▶ **Data listing**:
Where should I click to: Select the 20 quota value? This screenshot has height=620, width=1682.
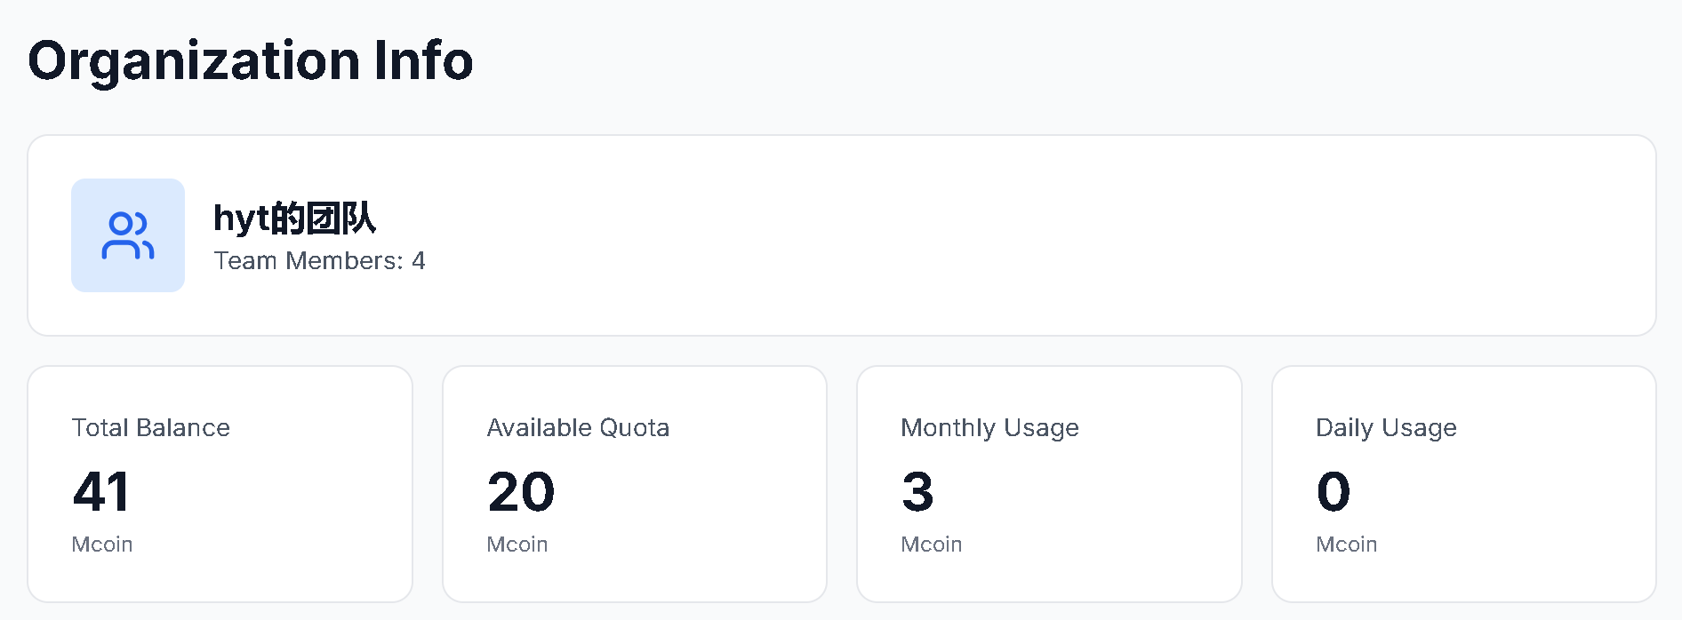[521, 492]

* * *

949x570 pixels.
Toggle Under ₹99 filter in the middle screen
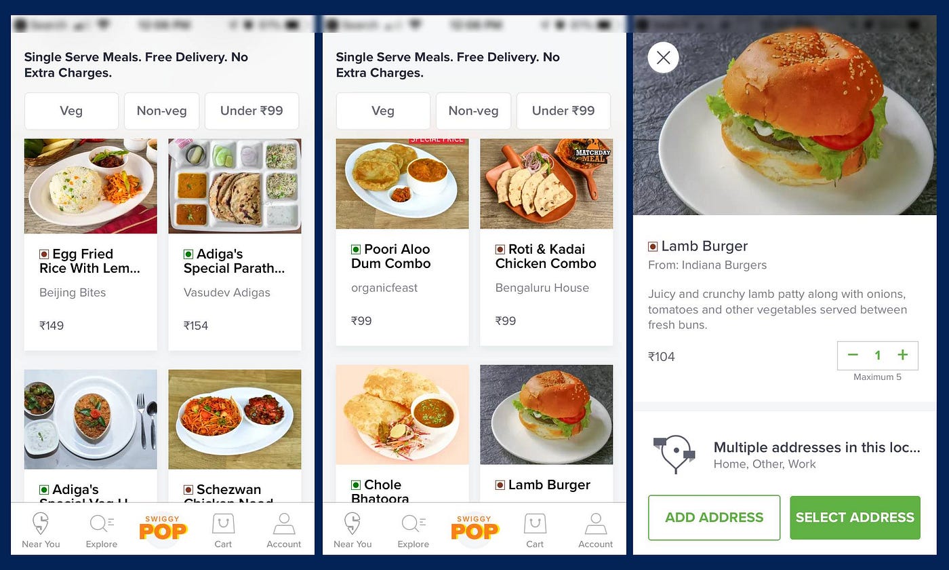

---

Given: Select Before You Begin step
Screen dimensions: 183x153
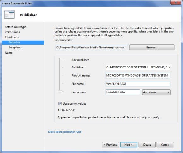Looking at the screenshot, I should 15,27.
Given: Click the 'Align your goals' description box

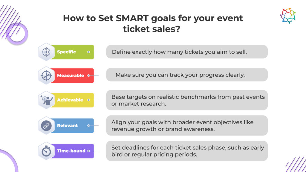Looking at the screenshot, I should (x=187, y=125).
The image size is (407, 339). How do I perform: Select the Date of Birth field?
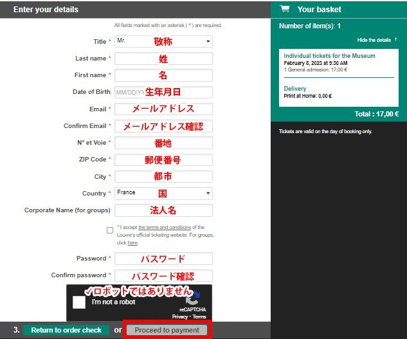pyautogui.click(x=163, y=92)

▶ **Work to be completed**: Look in the material above for the line with "949x570 pixels." and the line with "Toggle Under ₹99 filter in the middle screen", and transcribe exactly those lines and all lines between them, nothing more.

▶ **Solved problem**:
949x570 pixels.
Toggle Under ₹99 filter in the middle screen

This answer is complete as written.